→ TASK ITEM
Where the listing below has a line with "The image size is (1280, 720).", write out exactly that line and every line after it, stopping after the line with "You are a computer-use agent. Image".

→ DATASET

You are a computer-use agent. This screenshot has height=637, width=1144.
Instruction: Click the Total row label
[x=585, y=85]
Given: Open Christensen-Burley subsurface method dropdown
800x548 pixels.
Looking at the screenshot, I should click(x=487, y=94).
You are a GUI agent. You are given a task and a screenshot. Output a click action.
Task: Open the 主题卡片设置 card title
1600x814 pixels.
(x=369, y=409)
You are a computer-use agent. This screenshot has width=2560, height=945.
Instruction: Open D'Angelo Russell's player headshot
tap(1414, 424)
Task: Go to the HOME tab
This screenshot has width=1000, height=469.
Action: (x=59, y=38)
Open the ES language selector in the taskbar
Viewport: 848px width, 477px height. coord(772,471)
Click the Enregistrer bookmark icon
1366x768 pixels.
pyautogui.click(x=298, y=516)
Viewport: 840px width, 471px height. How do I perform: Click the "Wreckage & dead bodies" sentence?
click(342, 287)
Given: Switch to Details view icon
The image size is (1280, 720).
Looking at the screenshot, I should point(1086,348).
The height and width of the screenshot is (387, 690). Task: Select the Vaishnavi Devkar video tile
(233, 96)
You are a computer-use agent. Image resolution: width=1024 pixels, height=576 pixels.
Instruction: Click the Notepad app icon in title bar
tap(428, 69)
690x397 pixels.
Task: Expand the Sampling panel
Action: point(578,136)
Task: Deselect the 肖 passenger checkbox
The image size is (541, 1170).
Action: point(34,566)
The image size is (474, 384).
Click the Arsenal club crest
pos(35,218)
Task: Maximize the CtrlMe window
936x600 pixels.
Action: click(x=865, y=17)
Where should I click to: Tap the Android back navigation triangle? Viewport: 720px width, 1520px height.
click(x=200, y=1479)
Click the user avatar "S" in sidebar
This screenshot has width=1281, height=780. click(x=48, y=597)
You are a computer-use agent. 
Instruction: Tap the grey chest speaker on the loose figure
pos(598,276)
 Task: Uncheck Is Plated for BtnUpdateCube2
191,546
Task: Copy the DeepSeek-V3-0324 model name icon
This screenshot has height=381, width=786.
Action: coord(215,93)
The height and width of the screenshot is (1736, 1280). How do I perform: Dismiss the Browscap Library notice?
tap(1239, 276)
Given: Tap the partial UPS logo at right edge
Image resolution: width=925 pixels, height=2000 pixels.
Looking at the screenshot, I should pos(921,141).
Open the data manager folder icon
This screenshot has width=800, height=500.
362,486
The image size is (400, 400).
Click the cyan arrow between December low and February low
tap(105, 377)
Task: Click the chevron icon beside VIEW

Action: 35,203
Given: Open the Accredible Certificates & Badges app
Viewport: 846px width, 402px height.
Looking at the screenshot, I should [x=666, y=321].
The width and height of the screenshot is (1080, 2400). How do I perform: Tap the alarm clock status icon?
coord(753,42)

→ TASK RESULT
The image size is (1280, 720).
Looking at the screenshot, I should point(1086,348).
The height and width of the screenshot is (387, 690). Task: Select the Vaishnavi Devkar video tile
(233, 96)
You are a computer-use agent. Image resolution: width=1024 pixels, height=576 pixels.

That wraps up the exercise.